Chapas v. State, 80-694

Citation404 So.2d 1102
Decision Date07 October 1981
Docket NumberNo. 80-694,80-694
PartiesVince Alan CHAPAS, Appellant, v. STATE of Florida, Appellee.
CourtFlorida District Court of Appeals

Jerry Hill, Public Defender, and David A. Davis, Asst. Public Defender, Bartow, for appellant.

Jim Smith, Atty. Gen., Tallahassee, and Charles Corces, Jr., Asst. Atty. Gen., Tampa, for appellee.

DANAHY, Judge.

Appellant was charged with carrying a concealed weapon, specifically a rifle seized from appellant's automobile. The trial judge denied appellant's motion to suppress the rifle as evidence and appellant pled nolo contendere, reserving his right to review by this court of the denial of his suppression motion. We affirm.

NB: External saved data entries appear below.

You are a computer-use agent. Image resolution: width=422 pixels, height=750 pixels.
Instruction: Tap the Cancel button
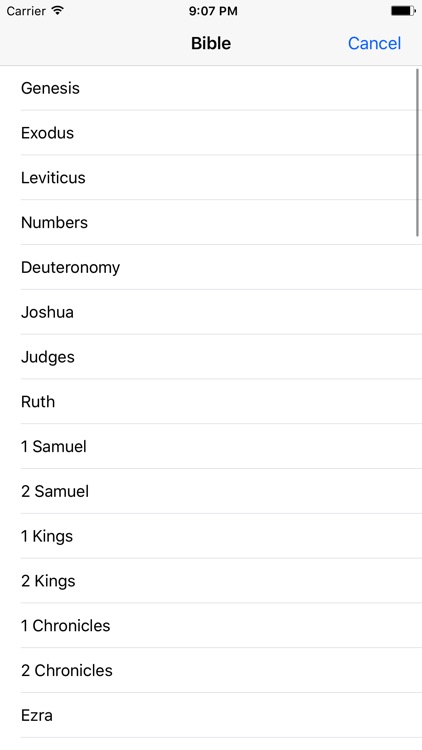tap(374, 43)
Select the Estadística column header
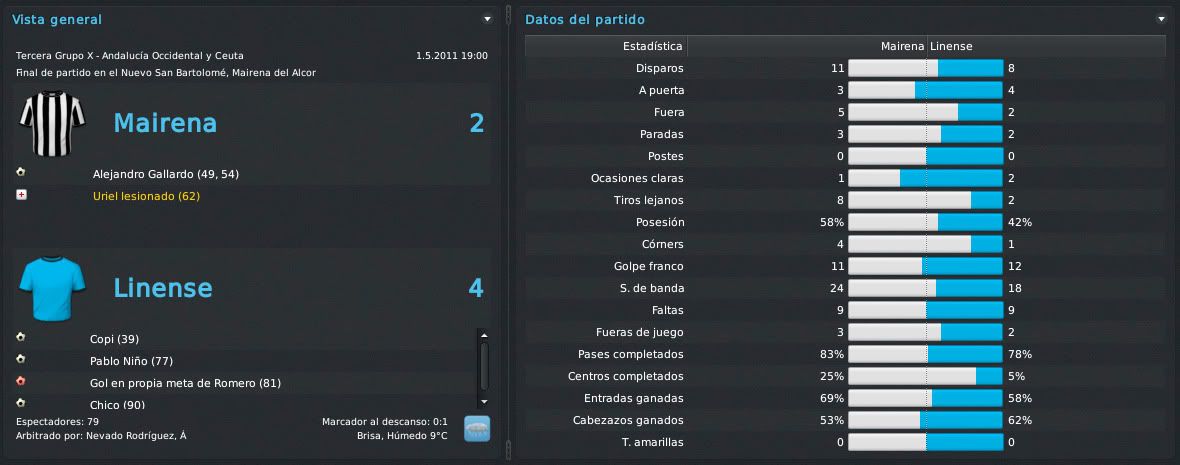1180x465 pixels. (606, 46)
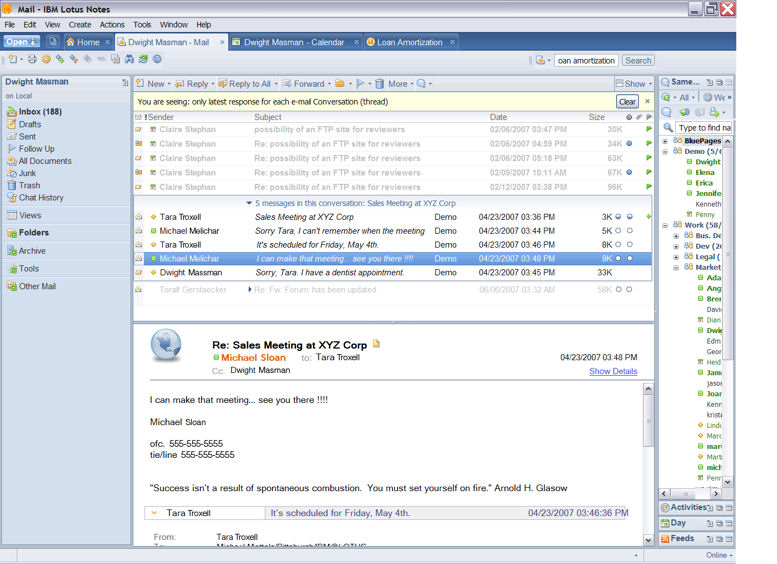Screen dimensions: 777x564
Task: Open the Junk folder in sidebar
Action: (28, 173)
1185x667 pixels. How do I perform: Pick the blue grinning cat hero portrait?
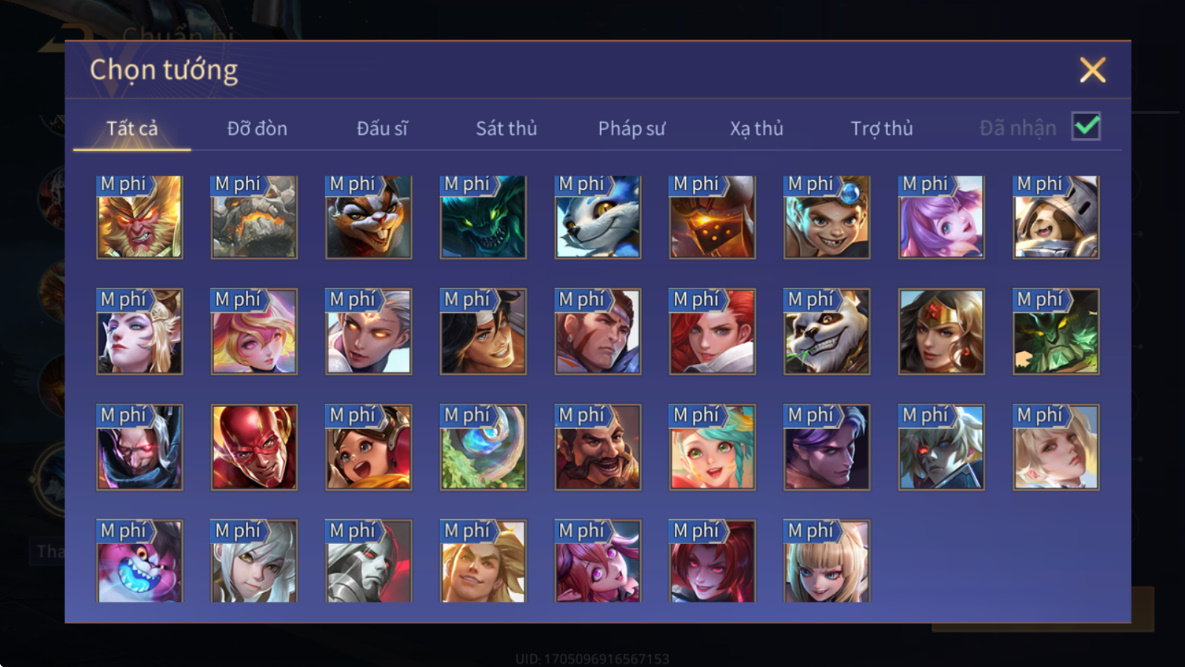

Shortly after midnight, appellant drove into a Sarasota County park which had been closed to the public less than an hour before by county and city law enforcement officers. Appellant ignored a first officer's call to stop, but finally brought his car to a halt when Detective Carroll stopped him.

Upon approaching appellant's car, Detective Carroll formed the opinion that appellant might be intoxicated. The detective ordered appellant out of the car for several field sobriety tests. After appellant failed the tests, Detective Carroll put him under arrest for driving while intoxicated and placed him in a police vehicle.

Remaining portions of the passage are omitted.